If you have an input string whose first and last characters are the same character c, the first character of the output for that string is some digit d, and you have used the above techniques to determine the digit e that g maps to d, then you know that (2 * f(c)) % 10 == e. There are only two possible values for f(c) that meet this condition. In practice, the prior attacks are more than enough to derive the entire key in most cases; it’s merely worth noting that there is information leakage all over the place in this “secure hash”.

A naive cracker

It’s clear from the above that significant information about the key is leaked from any input/output pair. If you can influence the input at all, you can easily manipulate it to produce lots of information. And if you can just craft the input from scratch, extracting the entire key becomes trivial. Below is a naive cracker that uses the first two of the above techniques to derive a key based on completely random cleartext.

def extendg(f, g, cleartext, hashed):
  g = { k: v for k, v in g.items() }
  for c, fc in f.items():
    for i in range(1, len(cleartext)):
      if cleartext[i] == c:
        e, d = hashed[i - 1], hashed[i]
        g[(e + fc) % 10] = d
  return g

def extendf(f, g, cleartext, hashed):
  f = { k: v for k, v in f.items() }
  for d, b in g.items():
    for i in range(1, len(hashed)):
      if hashed[i] == b:
        a, c = hashed[i - 1], cleartext[i]
        f[c] = (d - a) % 10
  return f

def derive(ps, cleartext, hashed):
  out = []
  for f, g in ps:
    while True:
      g = extendg(f, g, cleartext, hashed)
      nf = extendf(f, g, cleartext, hashed)
      if f == nf: break
      f = nf
    if len(f) < 26 or len(g) < 10 or blum(f, g, cleartext) == hashed:
      out.append((f, g))
  return out

def crack(kf, kg, chunk_len=50):
  letters = 'abcdefghijklmnopqrstuvwxyz'
  ct = ''.join(random.choice(letters) for _ in range(chunk_len))
  c = collections.Counter(ct).most_common(1)[0][0]
  possibilities = [ ({ c: i }, {}) for i in range(10) ]
  while (len(possibilities) != 1 or
         len(possibilities[0][0]) != 26 or 
         len(possibilities[0][1]) != 10):
    possibilities = derive(possibilities, ct, blum(kf, kg, ct))
    ct = ''.join(random.choice(letters) for _ in range(chunk_len))
  return possibilities[0]

On average, the full key can be extracted from fewer than 150 random characters encoded! That is extraordinarily poor “cryptography”! (A full implementation used to compute this statistic is available here.)

What should non-cryptographers know about cryptography?

I have no expertise in cryptography, but I have some experience working with “formal systems” in general. That experience begins with one very important lesson: Don’t ask “Why shouldn’t system X have property Y?”; ask “Why SHOULD system X have property Y?”

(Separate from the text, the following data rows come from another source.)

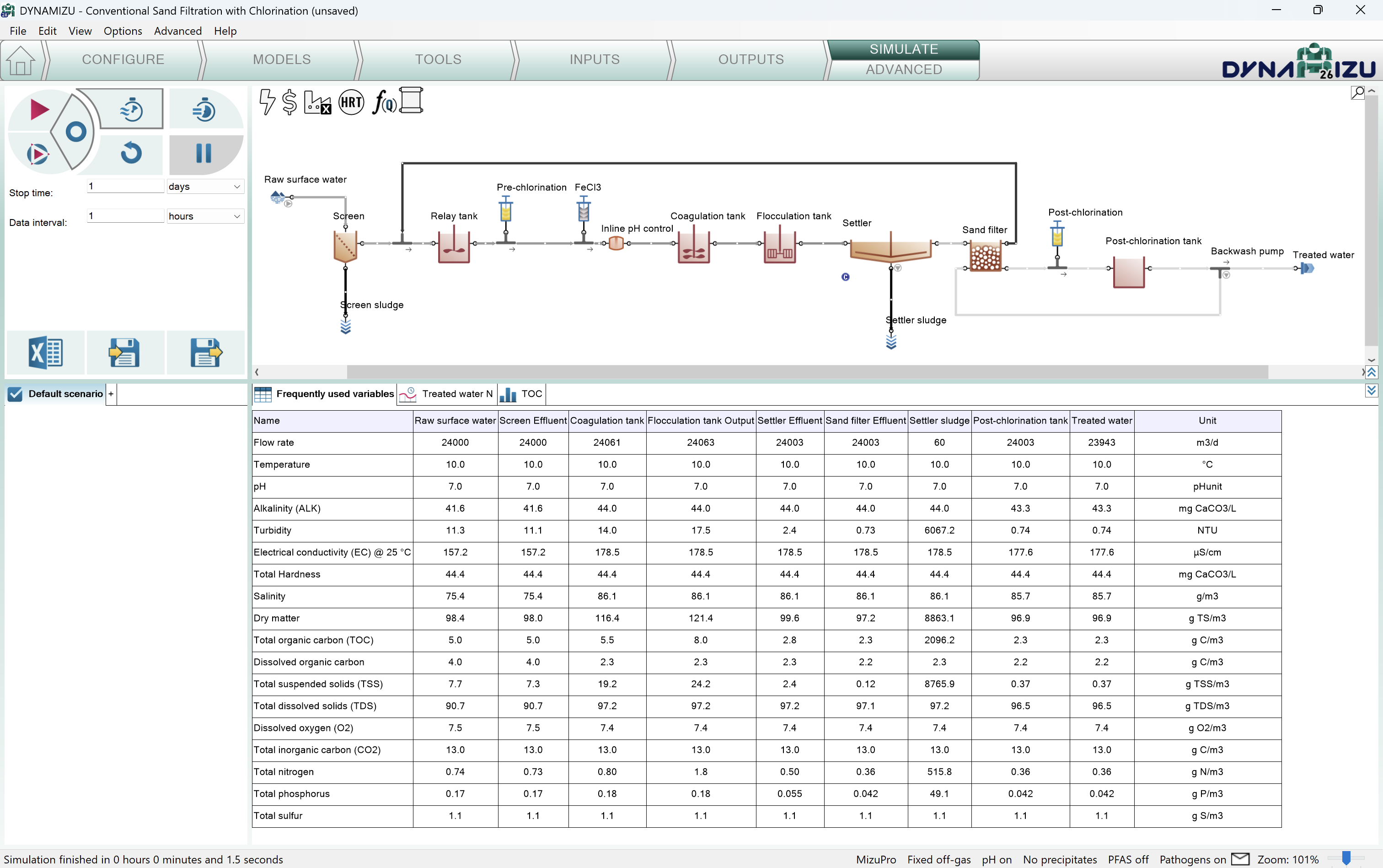Click the add scenario plus button
The height and width of the screenshot is (868, 1383).
(111, 394)
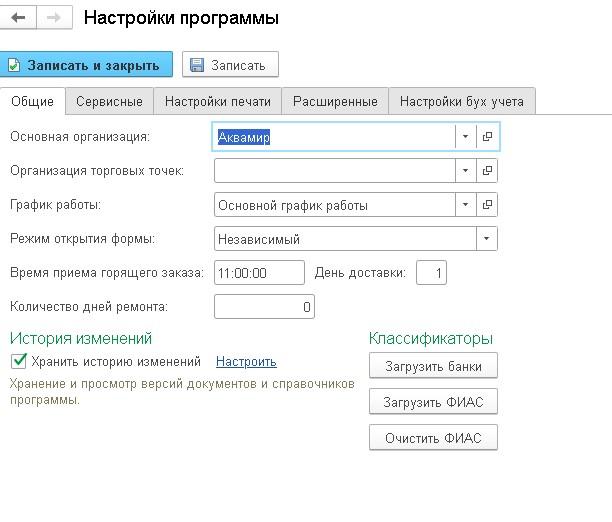Screen dimensions: 612x522
Task: Uncheck Хранить историю изменений checkbox
Action: [x=19, y=361]
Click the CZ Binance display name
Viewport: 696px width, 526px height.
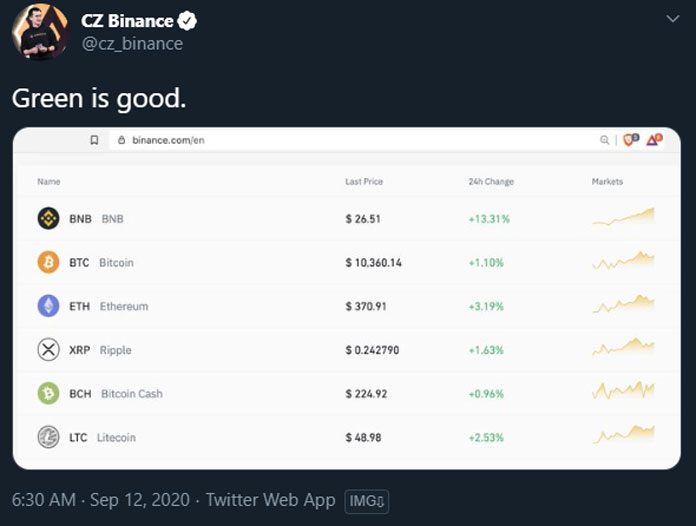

The former question is a favorite tactic of obstructionist time-wasters. “I’m going to believe any arbitrary crap I like until you produce a rigorous proof that I’m wrong!” Rigorous proofs take orders of magnitude more work than just making shit up.

So I’ve got to wonder: why on earth would anyone think the “Blum Mental Hash” was “secure”? I’ve found absolutely no explanation of any theory. In cryptography in particular, even if you have a solid theory that explains how you’re propagating lots of entropy and no information is being leaked etc etc, and even if your formalization and proof of that theory is rock solid, there is still a high chance that there are factors beyond your formalization or details of the implementation that provide attack vectors. Anyone who describes any algorithm as “secure” without deep vetting by a very large community of experts immediately disqualifies themself not only from “expertise” in cryptography, but also from non-specialist competence in employing it.

When you roll your own cryptography, you look like an idiot.